Our approach (High level):

Analyze how tables are used to choose the best possible candidate for future partitioning.
Setup a proof of the concept (POC) and test process functionality.
Deploy to production.

Analyze how tables are used to choose the best possible candidate column for future partitioning.

First, we need to carefully examine existing workload on the server. Since nobody tells us how exactly the table is used, we need to find out on our own. For this purpose, we choose lightweight engine-based no of Extended Events framework called Server Audit. To use this approach, you will need to have Enterprise Edition of SQL Server. Otherwise, I suggest using Extended Events directly and collect all operations for the specific table, then filter out unnecessary events like a maintenance code, deletes, etc.

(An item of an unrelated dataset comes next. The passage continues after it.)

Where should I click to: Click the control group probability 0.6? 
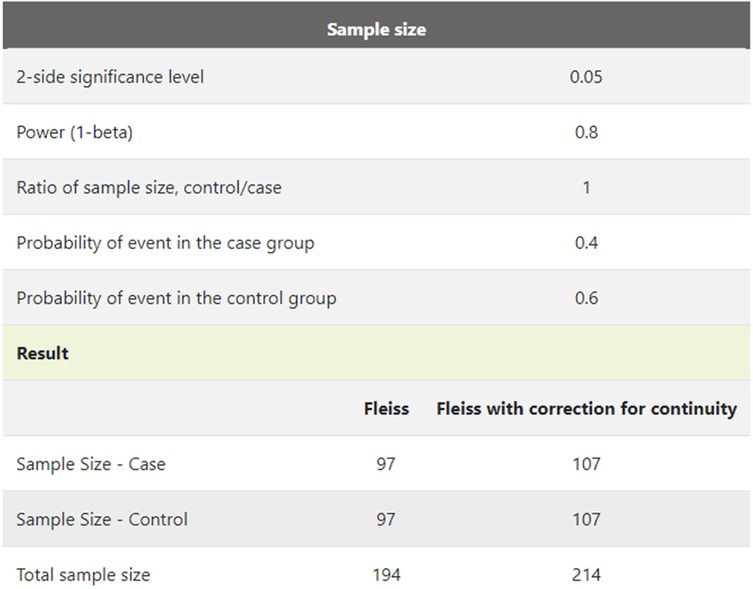pos(586,298)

For our test case we use table Geodata_Status, which holds information regarding delivery of potential parcels. We setup a session to collect.

USE Master
GO
-- Create Audit Container
CREATE SERVER AUDIT [SMT_MT_GEODATA_STATUSTable_QueryTrace]
TO FILE 
(	FILEPATH = N'D:\Trace'
	,MAXSIZE = 10000 MB
	,MAX_ROLLOVER_FILES = 10
	,RESERVE_DISK_SPACE = OFF
)
WITH
(	QUEUE_DELAY = 30000
	,ON_FAILURE = CONTINUE
)

GO
Use AdventureWorks2019
GO
-- Create database specification and place it into audit container
CREATE DATABASE AUDIT SPECIFICATION [SMT_MT_Trace_IssuesTableActivity]
FOR SERVER AUDIT [SMT_MT_GEODATA_STATUSTable_QueryTrace]
ADD (SELECT ON OBJECT::[dbo].[GEODATA_STATUS] BY [public]),
ADD (INSERT ON OBJECT::[dbo].[GEODATA_STATUS] BY [public]),
ADD (UPDATE ON OBJECT::[dbo].[GEODATA_STATUS] BY [public])
     
GO
-- Enable Audit specification
ALTER DATABASE AUDIT SPECIFICATION [SMT_MT_Trace_IssuesTableActivity] WITH (STATE = ON) ;
Use Master
GO 
-- Enable audit itself
ALTER SERVER AUDIT [SMT_MT_GEODATA_STATUSTable_QueryTrace]   WITH (STATE = ON) ;

Later after a day of monitoring we examined the results. The code was slow, but gave us the needed conclusion.

WITH CTE
AS
	(
  SELECT 
	   action_id
	   ,SUBSTRING(statement
					,PATINDEX('%FROM%',statement) 
					,CHARINDEX ( 'BATCH' , statement  , PATINDEX('%FROM%',statement) ) +8
					
					) FromClause
		,SUBSTRING(statement,PATINDEX('%WHERE%',statement) ,LEN(Statement)) WhereClause
		,COUNT(Action_id) Ocurrences
    FROM sys.fn_get_audit_file('D:\Trace\SMT_MT_GEODATA_*.*', DEFAULT, DEFAULT)
	WHERE  action_id IN ('SL','UP')  
			
	GROUP BY action_id
			,SUBSTRING(statement
					,PATINDEX('%FROM%',statement) 
					,CHARINDEX ( 'BATCH' , statement  , PATINDEX('%FROM%',statement) ) +8
					
					)
			,SUBSTRING(statement,PATINDEX('%WHERE%',statement) ,LEN(Statement))
)

SELECT action_id
		,WhereClause
		, FromClause 
		, Ocurrences
FROM CTE 
WHERE WhereClause LIKE 'WHERE%'
ORDER BY Ocurrences DESC

The output might looks like this.

It seems that MPSID_BIC3 was mostly used in searches followed by ParcelNumber. So, indexing strategy must reflect this. For Partitioning we decided to use STATUSDATETIME column and agreed with customer to add this partition column into search clauses for most used code as showed in the results of our analysis. Then partition elimination feature will do most of the work for us.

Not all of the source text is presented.